There is so much busy going on this time of year.
We all need to make a little time. Take a bit of time to sit by the Christmas tree and just breathe.
And of course, if we are going to read, we are going to need a proper brew. And nothing goes better with a cup of tea than a scone. So let’s make some.
We’re making gingerbread scones. Orange zest and dark chocolate make an appearance. It gets fancy.
Scones are part biscuit, part cake, and the perfect accompaniment to a cup of tea on a cold day.

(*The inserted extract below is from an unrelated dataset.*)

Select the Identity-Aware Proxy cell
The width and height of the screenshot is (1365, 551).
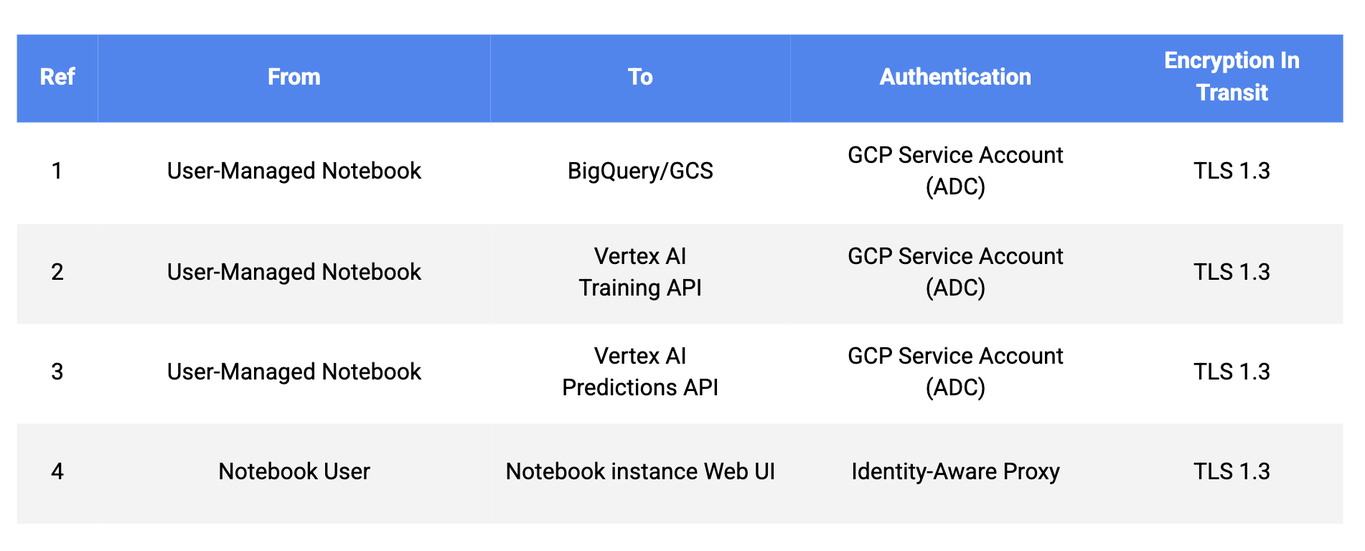955,472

Take some time to unwind this season.
Gingerbread Scones with Dark Chocolate and Orange
makes 8 large scones / recipe adapted from Joy Of Cooking
- 2 1/2 cups all-purpose flour
- 1 tablespoon baking powder
- 1/2 teaspoon kosher salt
- 1 1/2 teaspoons ground ginger
- 1 1/2 teaspoons ground allspice
- 3 teaspoons orange zest
- 1/3 cup brown sugar
- 1/2 cup butter, chilled and cut into cubes
- 1/2 cup heavy cream, plus extra for brushing
- 1 large egg
- 2 tablespoons molasses
- 1/2 cup chopped dark chocolate
- granulated sugar, for sprinkling
Preheat oven to 425 degrees F.
In a large bowl sift to combine flour, baking powder, salt, brown sugar, and ground spices. Add orange zest.

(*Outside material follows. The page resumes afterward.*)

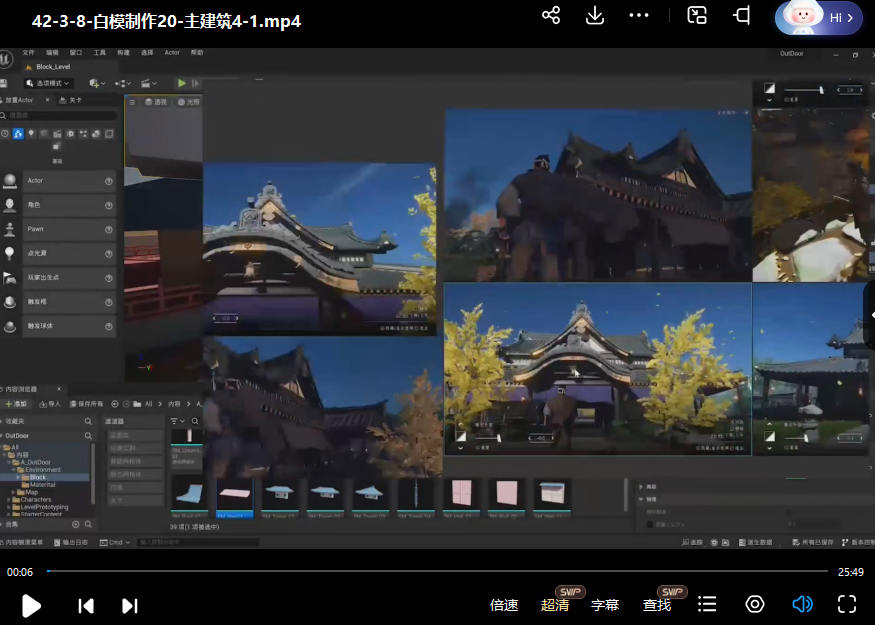
Task: Go to the previous video
Action: (86, 605)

Using the tips of your fingers or a pastry cutter mix cold butter into flour mixture until the butter is in pea-sized pieces.
In a separate bowl whisk cream, molasses, and egg until well combined.

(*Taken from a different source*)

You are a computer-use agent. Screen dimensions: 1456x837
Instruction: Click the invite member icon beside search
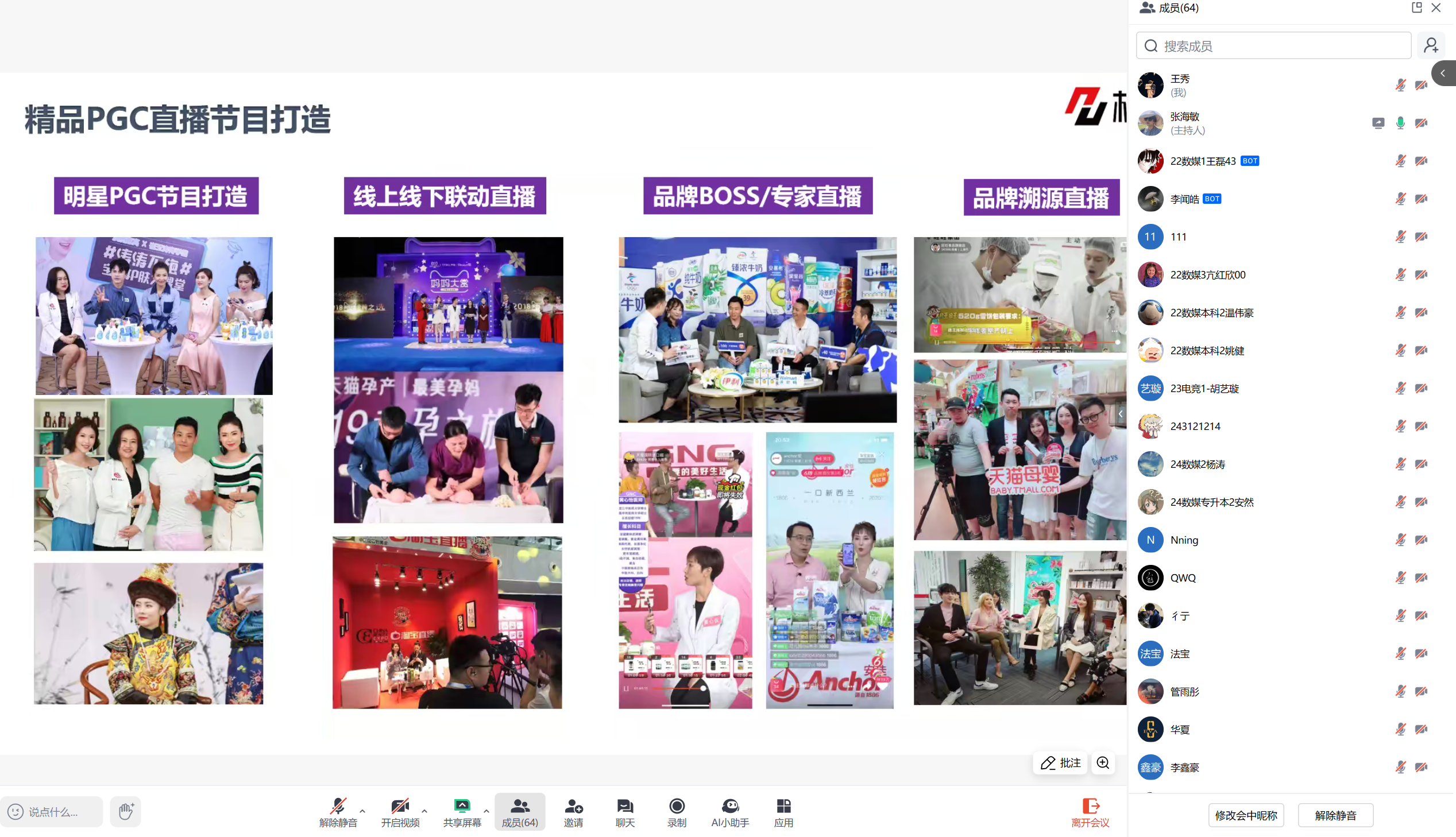(1431, 45)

Fold wet mixture into dry ingredients using a spatula. Add dark chocolate. Remove the dough from the bowl and form a disc - wrap in plastic. Refrigerate for 20 minutes.
Place the dough on a floured surface and roll out to 1-inch thickness. Cut the dough into 8 rectangles and place the scones on a baking sheet lined with parchment. Brush the tops of each scone with heavy cream and sprinkle with sugar.
Bake the scones for 15-20 minutes or until deep golden brown. Enjoy!